Likewise, I’m going to pass off the openCV lesson to this tutorial right here. Again, it is an entire tutorial on getting openCV up and running. Which can be a beast sometimes. However, this is the tutorial I used and it worked perfectly the first time. Just read it carefully.
Step 6: More software!
This is the script I used for getting the project up and running. The openCV code is optimized for my lighting environment. The servo code is also optimized for my lighting environment. Any image detection API/program/device is very susceptible to changes in lighting. You might have to play with some of the variables to get it working correctly for your needs.
There are a few explanations that should be made. First off, this code is ad-hoc. It is simply a script to get the project working. It doesn’t demonstrate best coding practices at all (I’m sorry to any of my professors that might stumble upon it, I should have known better:).
The variables that might need adjustment are:
- currentPos = the starting point for where the servo points and after that it is its current position while running.
- minPos = the minimum position you want the servo to point. If its to low you can burn up the servo.
- maxPos = the maximum position you want the servo to point. If its to high you can burn up the servo.
- rangeRight = Think of a cone. The tip of the cone is where the servo is with the webcam. The further out you go with the cone the wider it gets. The rangeRight and rangeLeft make that cone. You can adjust them as you like. The servo will move more or less depending on how big of a range you give it.
I tried my best to comment the heck out of the code. If you have questions/problems let me know!
Step 7: Running it
In order to run fanBot you need to download the 2 files.

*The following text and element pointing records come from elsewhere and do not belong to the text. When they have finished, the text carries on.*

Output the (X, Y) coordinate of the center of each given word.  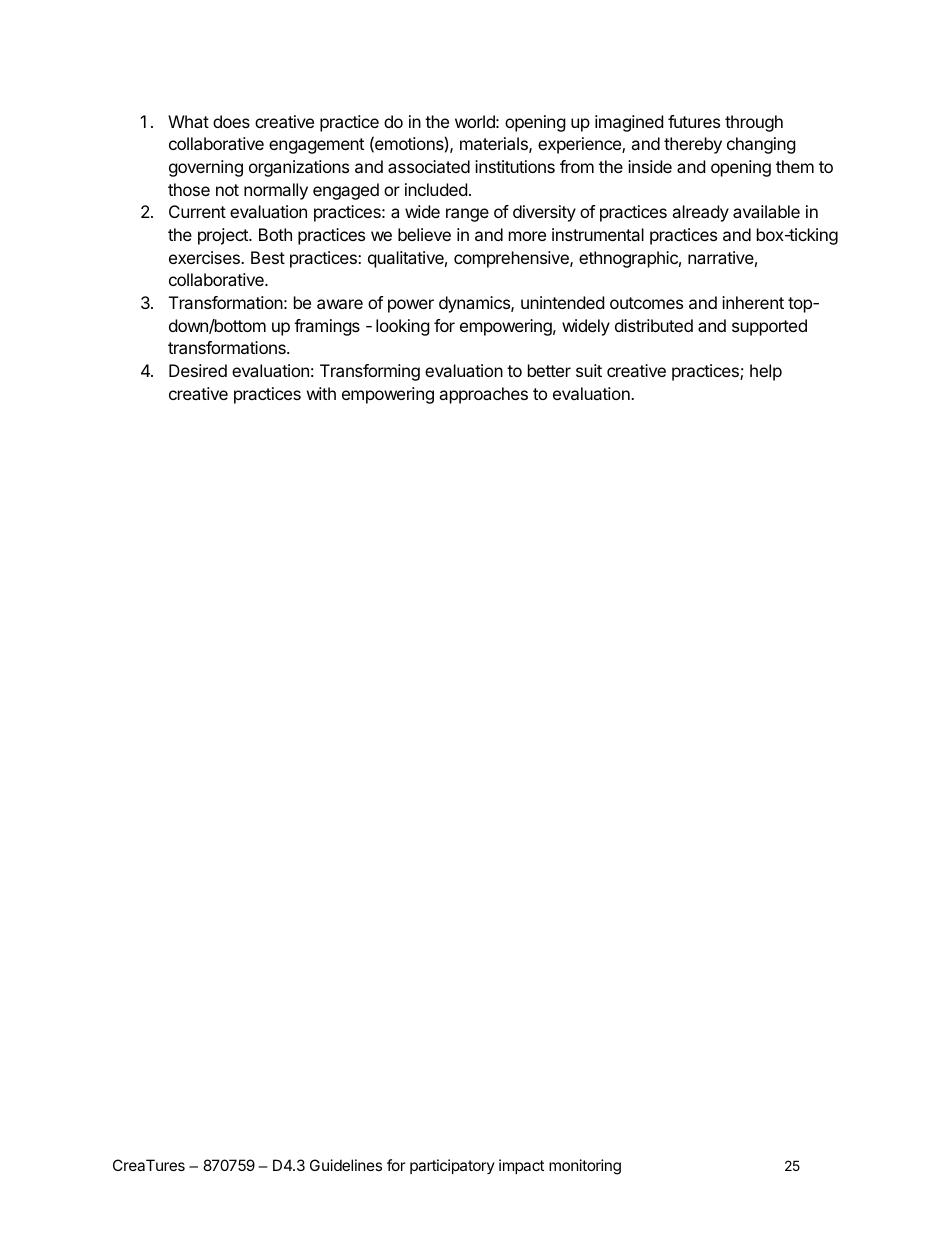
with (321, 393)
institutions (515, 166)
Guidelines (346, 1165)
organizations (299, 168)
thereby (693, 145)
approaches (483, 395)
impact (521, 1166)
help (766, 372)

Start up your RPi and open the terminal. Then type
- virtualenv cv –system-site-packages
- cd cv
- source bin/activate
- cd ..
- python runFanBot.py haarcascade_frontalface_default.xml
If the line above this doesn’t work make sure you are in the directory of the files you downloaded for this project and then try re-entering that line. Also, if its still not working and you are in the right directory check the permissions on the files and make sure they are executable.
Then if you need to stop the program just use the keyboard interrupt Ctrl+c and then deactivate the virtual environment by typing:
- deactivate cv
If you know how you can always just clone the git repo for the project too.
Have fun and let me know if you run into problems. I’ll do my best to help!